Chuck Berry popularizou o tal estilo...
Elvis tornou-se rei...
The Beatles, após dez anos de tentativa e com seu estilo "bad boy", inconfundível, saltaram de Liverpool para o mundo...
Rolling Stones surgiu perambulando entre suas pedras...
A revolta dos Sex Pistols ao cemitério dos animais de Ramones...
O movimento Woodstock...
Janis Joplin e sua testosterona...
Bob Dylan em seu folk bucólico-ideológico...
Jimi Hendrix beijando sua guitarra...
Jim Morrison e as portas de sua poesia nem um pouco ortodoxa...
Os gritos de fúria do Metal...
Modas e estilos dos anos 80 rodeados à The Cure...
O tormento do Kurt Cobain...
Polêmicas...
Sexo...
Drogas...
Histórias engraçadas e horripilantes...
As tragédias dos vinte e sete anos...
Poetas destoados com suas vidas que se foram, no Brasil e no mundo...
Cada qual, ao seu jeito, fez o seu deleite...
Em meio a essa síntese roqueira, simples e sem data cronológica, dá pra se refletir as perguntas - ou afirmações clicherizadas ao longo dos anos:
Rock é um estilo de vida?
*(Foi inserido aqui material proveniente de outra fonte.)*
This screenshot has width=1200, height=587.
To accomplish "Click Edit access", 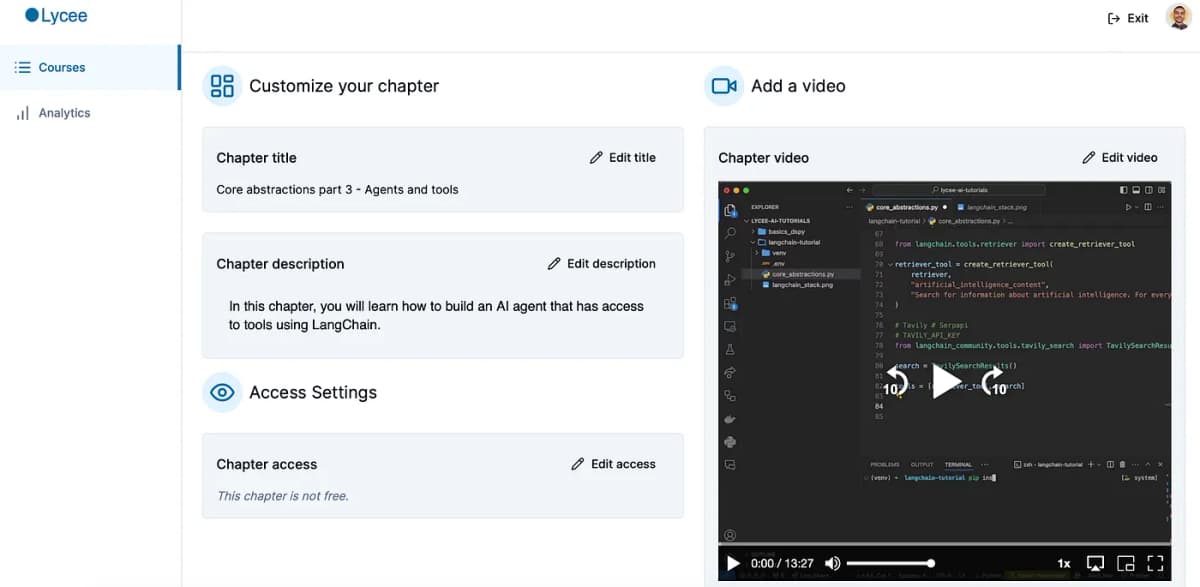I will (x=613, y=464).
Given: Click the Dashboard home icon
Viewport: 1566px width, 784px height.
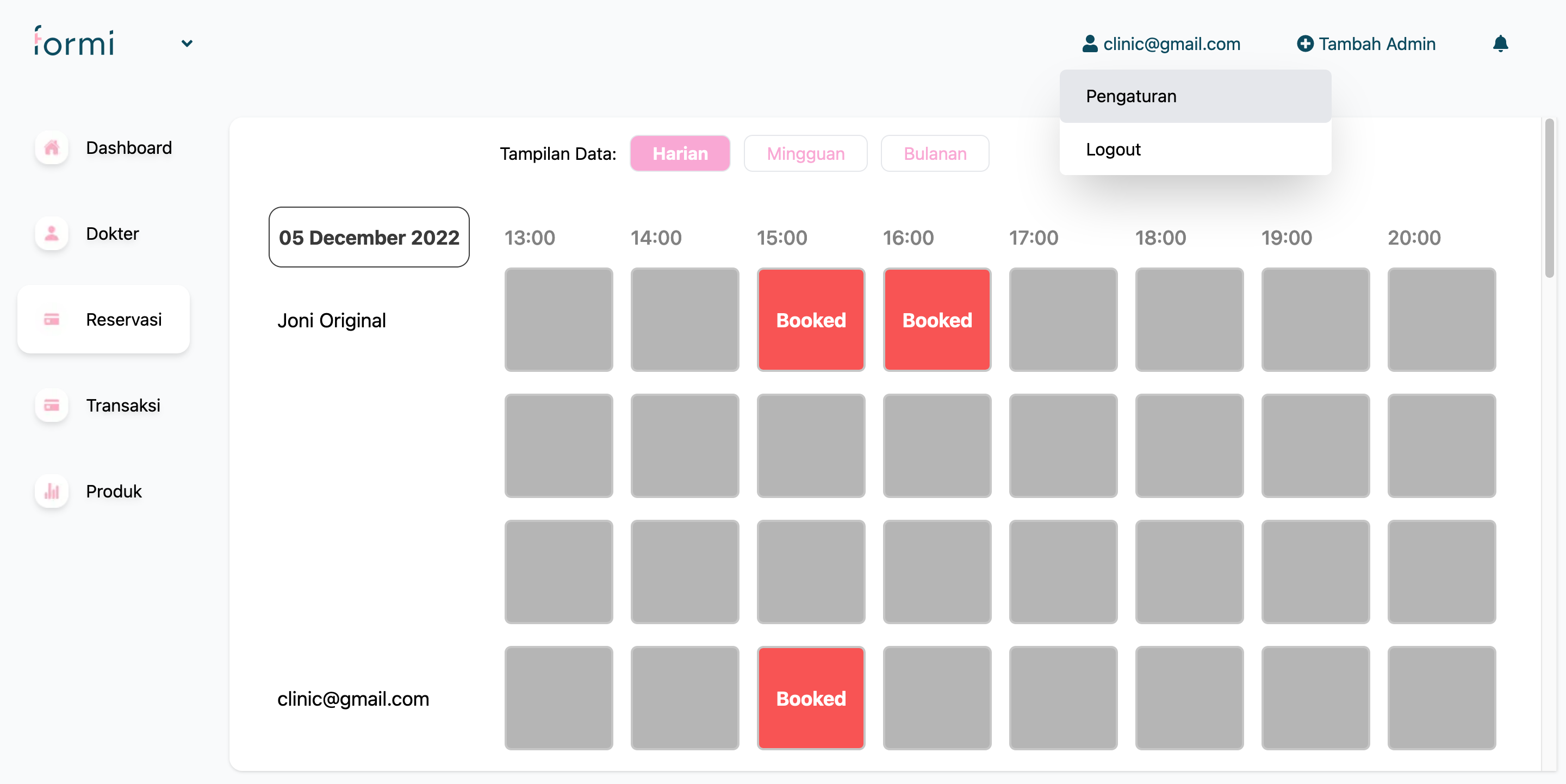Looking at the screenshot, I should tap(52, 148).
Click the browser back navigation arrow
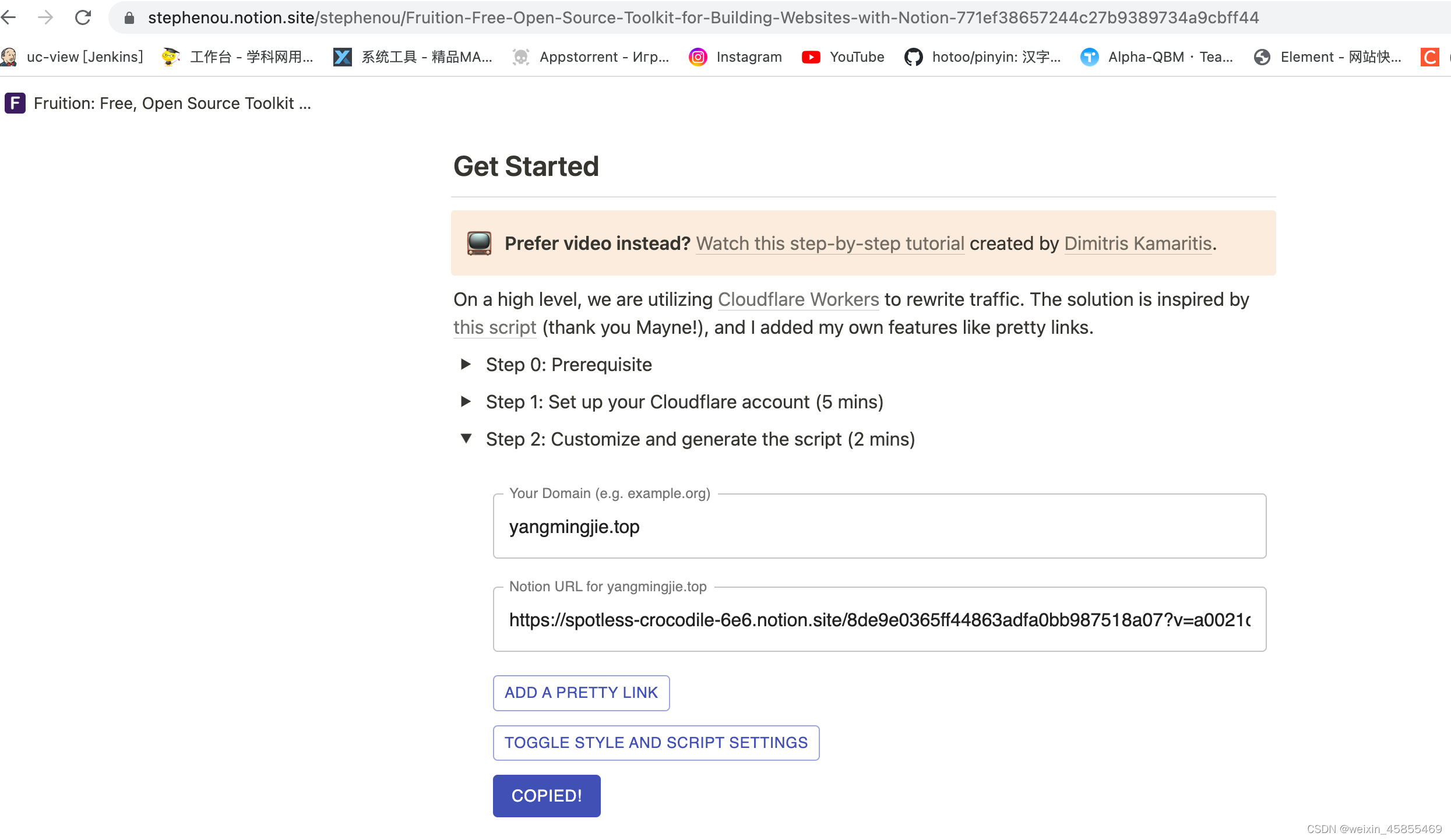Image resolution: width=1451 pixels, height=840 pixels. point(9,17)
Gene Simmons e sua língua grotesca apontam essa resposta...
É coisa de drogado?! Sim e não, afinal droga não é só química, é também um fanatismo pseudoreligioso e idiota, que fazem pessoas ignorantes brigarem por bandas, tribos ou fofoquinhas infantis.
É do diabo? Já dizia Don Rauzito que o diabo é o pai do rock, porém descordo do maluco beleza... discutir isso anda muito demodê, após a chegada dos roqueiros do bem... é o mesmo que discutir quem é gay ou quem não é na sociedade, que diferença faz?- e outra também que, hoje qualquer música pode ser do diabo, do Hare Baba às musiquinhas religiosas...
Ele morreu?! Não, não morreu, algums Brothers da vida até tentam suicidá-lo, mas ele continua ai, quebrando tornozelos, procurando novos caminhos...
E por última: Ele é perdido?! É, é sim, entre tantas perguntas, essa é a única certeza que faz todo sentido. Sua vivência permitiu que ele fosse assim... perdidão, feito labirinto... mas sabe, pensando bem, isso não é ruim, é um conforto! É um sinal de que, em meio as nossas próprias perdições de cada dia, não estamos sozinhos.
Aos amantes, Feliz Dia Mundial do Rock.